Ajuda Externa: Troika prejudicou autonomia hospitalar – Marta Temido
05-Maio-2014
A troika teve «um impacto muito negativo» na autonomia hospitalar, mas também teve um papel positivo, designadamente em relação à transparência da gestão, sustenta a presidente da Associação Portuguesa de Administradores Hospitalares (APAH), Marta Temido.
Os três anos de presença da troika em Portugal refletiram-se «no ambiente hospitalar como no país em geral», isto é, foram «extraordinariamente difíceis» e sob o ponto de vista dos hospitais, da gestão hospitalar, provocaram «uma enorme perda da autonomia das administrações», afirmou a presidente da APAH, em entrevista à agência “Lusa”.
Os hospitais portugueses vinham, «ao longo dos últimos anos, a fazer um percurso no sentido de uma progressiva empresarialização, de uma progressiva autonomia em termos de utilização de regras», mas, com a troika, «todo o caminho que se vinha fazendo desde 2002», registou «um tremendo recuo nessa matéria», salientou.
«Em termos de gestão hospitalar, no plano técnico, estes foram os maiores impactos», mas sob o ponto de vista assistencial, do «impacto na saúde em si», ainda não passou o tempo suficiente para se «compreender qual o efetivo impacto», referiu.
Mas a situação dos hospitais, adiantou: «ficou pior – não me parece que possamos, em termos de avaliação final, concluir de modo diferente».
«A troika pôs o dedo na ferida» em relação à acumulação da dívida dos hospitais, que «é um problema crónico» e que «é necessário inverter», como refere o memorando de assistência económica e financeira, que, por outro lado, aponta a necessidade de instituir mecanismos de transparência.
De acordo com Marta Temido fizeram-se as duas coisas – o Ministério da Saúde negociou orçamentos corretivos, que permitiram pagar dívidas em atraso e foi cumprida a lei dos compromissos –, mas «o problema é mais estrutural do que se poderia pensar» e a acumulação da dívida manteve-se apesar dos esforços.
A acumulação da dívida persiste «por uma razão básica, que é a suborçamentação da saúde e dos hospitais», advertiu Marta Temido.
Esta cultura «está instalada e quem assume o ónus desta dívida por pagar é a indústria e portanto os hospitais são subfinanciados» – todos os atores reconhecem isso e, «provavelmente lamentam» que assim seja.
A situação «não é saudável. Poder-se-ia dizer que não é sustentável, mas, sobretudo não é saudável e representa riscos para os hospitais públicos no médio/longo prazo» e mesmo a curto prazo, alertou a presidente da APAH.
Nestes três anos, «todos os atores» do universo hospitalar compreenderam que «têm de ser mais racionais», mas para tirar «resultados consistentes, duradouros» dessa aprendizagem é preciso tempo.

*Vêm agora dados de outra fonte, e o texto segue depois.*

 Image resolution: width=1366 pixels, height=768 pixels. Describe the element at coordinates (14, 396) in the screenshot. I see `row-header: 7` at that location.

Marta Temido acredita, no entanto, que os trabalhadores do SNS têm uma profunda consciência em relação ao serviço que estão a prestar e à sua importância para as populações e «portanto terão cada vez mais essa preocupação, esse esforço».
O ministério considera que o setor ficou melhor, a troika diz o contrário.
«Apesar de termos conseguido sair de situações muito complicadas [houve ameaças de cortes de fornecimento de medicamentos, por exemplo] (…) a doença está instalada, está declarada e sabemos o que podemos fazer para a combater», mas «isso exige um consenso social em relação à forma de trabalhar dos hospitais», sustentou a administradora hospitalar.
«Não podemos confundir serviços de proximidade, acesso aos cuidados de saúde, com ter tudo em todo o lado», apelou, adiantando: «Há que ter esta discussão com todos os parceiros, de forma tranquila, mas sem ter medo de irritar as corporações», defendeu.
«Temos de deixar de considerar o modelo de prestação de cuidados de saúde como algo que reside no hospital» ou que pode ser «desintegrado do território», como é necessário também, por exemplo, «resolver o problema dos recursos humanos», que continuam a emigrar (e já não apenas por falta de emprego) e em relação aos quais «não fizemos nada para os motivar, pelo contrário».